Subtile Eingriffe im brutalistischen Bestand

Als das Hauptgebäude der Cusanus-Akademie in Brixen 1962 eingeweiht wurde, waren viele der Einwohner*innen schockiert: Wie konnte man nur diesen großen Block mit seinem dunkelgrauen, rauen Beton und rotbraunen Hartbrandziegeln in den dicht bebauten, pittoresken Ortskern pflanzen? Dabei hatte der Architekt Othmar Barth sich einige Mühe gegeben, Motive der Brixner Altstadt zu zitieren. Rund vierzig Jahre später wird das vielgestaltige, brutalistische Gebäude mit seinen Erkern, Lauben und Sichtbetongewölben sehr geschätzt. 2019 und 2020 wurde es nach Plänen von MoDus Architects runderneuert und unterirdisch erweitert.

Der Campus befindet sich unmittelbar neben dem barocken Priseterseminar (unten rechts im Bild).
Zum Fluss hin ist der unterirdische Teil der Akademie sichtbar, der im Zuge des Umbau erweitert wurde.
Blick durch den Spalt zwischen Paul-Norz-Haus (links) und Haupthaus (rechts) in den Hof hinein.

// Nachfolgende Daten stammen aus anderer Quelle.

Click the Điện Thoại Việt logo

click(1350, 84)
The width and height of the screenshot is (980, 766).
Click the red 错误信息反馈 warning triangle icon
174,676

Der Campus befindet sich im Osten von Brixen (ital. Bressanone), wo Rienz und Eisack zusammenfließen, umgeben von dem gebogenen Flussufer, den Ausläufern der kleinteiligen Altstadt und dem im 18. Jahrhundert errichteten Priesterseminar. Gegenüber säumt ein langer, schmaler Flachbau mit Vordach den Weg. Othmar Barth entwarf das Garagen- und Lagerhaus zusammen mit dem großen Haupthaus, das auf einer gestreckt trapezförmigen Grundfläche hinter dem Priesterseminar folgt.

Zu dem Ensemble zählen außerdem das Paul-Norz-Haus und das Mühlhaus, zwei historische Stadthäuser mit Walmdächern, Gauben und krummen Wänden. Gemeinsam mit dem Haupthaus umgeben sie einen geschützten, T-förmigen Hinterhof. Zum Fluss hin ist dem Haupthaus eine Terrasse vorgelagert, unter der sich zwei Konferenzräume befinden.

Facettenreiche Fassade

Im Erdgeschoss verfügen die Stadthäuser über einige Seminarräume und in den Obergeschossen über Gästezimmer. Darauf lassen die scheinbar gleichmäßig befensterten, hell verputzten Lochfassaden kaum schließen. Ganz anders ist das bei den vier Ansichten des Haupthauses: An der nördlichen Schmalseite befindet sich der Haupteingang, hinter der fensterlosen Ziegelwand darüber die Kapelle. Zum Hof hin zeigt sich die Fassade als Betonskelett, das teils ausgemauert, teils mit Fenstern gefüllt ist – je nachdem, ob dahinter Schlafräume, die Kapelle, die Portierwohnung oder der Speisesaal angeordnet wurden.

Im Süden öffnete Barth die Fassade, um den Speisesaal und den Klubraum zu belichten. Die Ostseite charakterisiert die regelmäßige Abfolge von Mauerflächen und weiß gefassten Erkern über einem eingerückten Arkadengang aus rohem Beton. Ursprünglich befand sich quasi hinter jedem Fenster eine Schlafzelle mit Schreibtisch und Waschbecken.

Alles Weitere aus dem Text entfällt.